The Austrian poet Franz Grillparzer wrote a short piece called Memories of Beethoven. Grillparzer and Beethoven were once working together on an opera (based on one of Grillparzer's plays) which, however, never came to be.

Grillparzer recalls the following event:

He once went to visit Beethoven. Together with Schindler, Beethoven's assistant, they went for a walk. Beethoven was already restricted to writing notes for conversation. When they returned home and sat down to have a meal, Beethoven fetched five bottles of wine: one for Schindler, one for himself and three for Grillparzer.

When Grillparzer left and got on his carriage, Beethoven insisted on accompanying him for a bit. But instead of getting off somewhere along the way, Beethoven stayed with Grillparzer for the entire ride. After they said goodbye, Beethoven began walking back home, a one-and-a-half hour walk.

Grillparzer suddenly noticed an envelope in the carriage, which Beethoven must have forgotten there. He shouted and waved at Beethoven, but Beethoven simply laughed and waved back. Grillparzer opened the envlope and in it he found the money for the carriage ride.

On a related note, I have also heard that Beethoven was generally very fond of sweet wine and drank a lot of it. This was unfortunate, though, because the wine at the time was sweetened with some harmful substance which ultimately caused Beethoven's deadly health problems and his early death.


----------



## Jeremy Marchant (Mar 11, 2010)

emiellucifuge said:


> In a biography I have of Dvorak, there is also a fantastic anecdote about some pencils. Ill be sure to post it as soon as Im home.


_Please _put some paragraph breaks in it when you do.


----------



## emiellucifuge (May 26, 2009)

emiellucifuge said:


> Heres the pencil anecdote:
> 
> Dvorak, by Kurt Honolka





Jeremy Marchant said:


> _Please _put some paragraph breaks in it when you do.


Its been posted already, and its very short


----------



## Huilunsoittaja (Apr 6, 2010)

Being obsessed with the Russian composers, I delve into the personal lives of many of them, of what I can dig up. At my School of Music's Library, I found a great book about Glazunov, and read it in like 2 days.  Tons of quotes of his talking about himself and events, but more official than I would have liked because it emphasized his composing career as opposed to his personal relations to people, which is what I want to know. He wrote no diaries or memoirs about himself, though he did write some memoirs about others, like Tchaikovsky. It was the first time I really went into his mind a little bit. I probably should reread it again, only I found the book missing the last time I went there.
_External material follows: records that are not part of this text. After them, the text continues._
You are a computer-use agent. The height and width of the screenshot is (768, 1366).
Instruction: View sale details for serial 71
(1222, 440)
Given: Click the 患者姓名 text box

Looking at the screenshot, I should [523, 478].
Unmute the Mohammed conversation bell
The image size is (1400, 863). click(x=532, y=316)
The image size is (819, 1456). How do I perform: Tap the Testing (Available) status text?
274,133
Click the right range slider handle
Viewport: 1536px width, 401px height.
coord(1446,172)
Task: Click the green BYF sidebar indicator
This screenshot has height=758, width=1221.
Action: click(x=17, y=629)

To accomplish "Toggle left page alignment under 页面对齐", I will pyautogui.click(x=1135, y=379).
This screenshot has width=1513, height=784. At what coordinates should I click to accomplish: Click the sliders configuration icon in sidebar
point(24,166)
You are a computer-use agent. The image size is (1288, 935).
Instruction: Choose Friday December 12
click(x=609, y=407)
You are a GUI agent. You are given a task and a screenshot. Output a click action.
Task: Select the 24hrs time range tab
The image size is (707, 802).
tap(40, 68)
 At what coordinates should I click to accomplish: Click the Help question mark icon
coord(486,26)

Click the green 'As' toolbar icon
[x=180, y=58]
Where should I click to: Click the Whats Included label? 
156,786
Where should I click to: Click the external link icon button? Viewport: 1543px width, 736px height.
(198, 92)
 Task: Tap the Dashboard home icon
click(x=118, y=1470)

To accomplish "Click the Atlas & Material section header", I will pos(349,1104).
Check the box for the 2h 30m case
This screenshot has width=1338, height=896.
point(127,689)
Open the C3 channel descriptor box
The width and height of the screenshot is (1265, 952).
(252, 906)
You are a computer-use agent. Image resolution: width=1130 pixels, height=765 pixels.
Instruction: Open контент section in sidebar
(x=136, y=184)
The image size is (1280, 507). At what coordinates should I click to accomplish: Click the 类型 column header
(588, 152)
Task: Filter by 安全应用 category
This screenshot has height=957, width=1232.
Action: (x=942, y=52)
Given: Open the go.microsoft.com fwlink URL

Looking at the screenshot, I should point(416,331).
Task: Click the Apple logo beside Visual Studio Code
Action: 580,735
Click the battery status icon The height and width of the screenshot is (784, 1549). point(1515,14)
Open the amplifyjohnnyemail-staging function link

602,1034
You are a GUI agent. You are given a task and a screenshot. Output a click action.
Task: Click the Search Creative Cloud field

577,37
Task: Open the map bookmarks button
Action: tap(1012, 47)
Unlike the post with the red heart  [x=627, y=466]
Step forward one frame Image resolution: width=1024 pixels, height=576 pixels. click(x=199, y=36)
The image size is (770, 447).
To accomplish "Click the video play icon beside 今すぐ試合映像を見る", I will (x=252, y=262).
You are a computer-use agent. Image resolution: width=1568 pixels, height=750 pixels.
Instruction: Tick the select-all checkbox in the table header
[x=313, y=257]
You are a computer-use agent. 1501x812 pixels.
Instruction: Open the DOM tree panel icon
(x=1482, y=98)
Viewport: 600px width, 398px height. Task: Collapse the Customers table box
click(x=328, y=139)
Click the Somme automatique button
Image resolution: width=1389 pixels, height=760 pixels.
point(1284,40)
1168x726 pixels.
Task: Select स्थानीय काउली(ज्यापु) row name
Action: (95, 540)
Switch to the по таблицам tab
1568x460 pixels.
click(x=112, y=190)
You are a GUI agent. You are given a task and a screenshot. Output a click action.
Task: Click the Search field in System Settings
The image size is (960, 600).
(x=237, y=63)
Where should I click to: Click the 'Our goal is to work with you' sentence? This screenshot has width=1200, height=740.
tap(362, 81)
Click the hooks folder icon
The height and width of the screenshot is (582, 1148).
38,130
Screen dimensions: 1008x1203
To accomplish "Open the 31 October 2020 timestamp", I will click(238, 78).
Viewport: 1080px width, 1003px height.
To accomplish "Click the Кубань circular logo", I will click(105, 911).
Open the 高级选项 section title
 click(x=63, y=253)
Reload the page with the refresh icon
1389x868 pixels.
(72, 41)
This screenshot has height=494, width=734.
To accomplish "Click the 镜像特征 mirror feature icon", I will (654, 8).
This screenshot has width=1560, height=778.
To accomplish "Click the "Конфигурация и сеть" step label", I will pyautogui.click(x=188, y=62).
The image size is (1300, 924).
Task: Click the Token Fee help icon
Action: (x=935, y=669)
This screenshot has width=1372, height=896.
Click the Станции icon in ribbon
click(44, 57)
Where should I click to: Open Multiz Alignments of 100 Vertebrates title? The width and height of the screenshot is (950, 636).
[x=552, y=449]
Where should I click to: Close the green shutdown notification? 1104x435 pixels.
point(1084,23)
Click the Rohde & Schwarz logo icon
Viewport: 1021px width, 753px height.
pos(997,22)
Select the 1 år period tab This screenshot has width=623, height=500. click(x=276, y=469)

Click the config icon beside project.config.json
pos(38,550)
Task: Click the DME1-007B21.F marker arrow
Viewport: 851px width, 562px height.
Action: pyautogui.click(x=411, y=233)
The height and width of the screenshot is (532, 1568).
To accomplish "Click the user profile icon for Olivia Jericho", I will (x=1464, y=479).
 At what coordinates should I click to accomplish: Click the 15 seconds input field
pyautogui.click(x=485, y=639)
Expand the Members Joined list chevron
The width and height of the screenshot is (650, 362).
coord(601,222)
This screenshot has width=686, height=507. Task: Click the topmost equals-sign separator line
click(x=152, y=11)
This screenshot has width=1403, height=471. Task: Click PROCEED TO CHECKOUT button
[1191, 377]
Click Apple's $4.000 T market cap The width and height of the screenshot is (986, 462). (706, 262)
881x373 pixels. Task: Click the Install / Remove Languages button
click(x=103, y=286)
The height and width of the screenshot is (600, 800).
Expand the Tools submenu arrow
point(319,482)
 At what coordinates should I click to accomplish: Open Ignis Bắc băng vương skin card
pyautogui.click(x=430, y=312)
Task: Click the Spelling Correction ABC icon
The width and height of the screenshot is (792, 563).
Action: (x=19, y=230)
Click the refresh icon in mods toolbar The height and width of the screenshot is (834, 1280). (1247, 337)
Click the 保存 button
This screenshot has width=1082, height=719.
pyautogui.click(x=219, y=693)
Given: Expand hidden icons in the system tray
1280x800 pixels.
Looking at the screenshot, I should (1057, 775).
I can recite a number of stories by heart, although I would have to paraphrase the things he said. They have taken *years *to compile into my head. Besides the obvious scandals some of us know, he secretly orchestrated a major composition project for a friend's cousin (not bribed, but certainly begged), used threat of imprisonment on a professor to do something for a student, and turned down a major gift from the Soviet government to their faces. The nerve! :tiphat:

Will tell some others too if anyone likes.


----------



## DeepR (Apr 13, 2012)

In some obscure corner of the internet I found a Dutch translation of a postcard that Scriabin sent to his wife while he was in the Netherlands and preparing for a trip to the US. Among other things he wrote that in case of a fire (at the appartment she was staying in Amsterdam) she should save herself and not try to save the sketches of the Poem of Ecstasy, because he wouldn't want her to burn her pretty face and he would write a thousand more poems as long as she was safe. Something like that... 
It's nice to see the human side of him, even though apparently he thought very highly of his music.


----------



## emiellucifuge (May 26, 2009)

I read this in Bryan Magee's 'Wagner and Philosophy'.


> For instance we have this account of his behavior during rehearsals for the first performance of Tristan: 'If a difficult passage went particularly well he would spring up, embrace or kiss the singer warmly, or out of pure joy stand on his head on the sofa, creep under the piano, jump up on to it, run into the garden and scramble joyously up a tree...' (Sebastian Rockl, _Ludwig II und Richard Wagner_).
> 
> Standing on his head was something he did quest often, usually as an expression of delight. So was climbing. Once, arriving at a friend's house, the first thing he did was climb up the front of the house. On another occasion, visiting a friend for lunch, he immediately clambered to the top of the tallest tree in the garden - and this at the age of fifty seven. He was always much given to sliding down the banisters - again well into middle age.... an almost surrealist expression of... an uncontainable _joie de vivre._


----------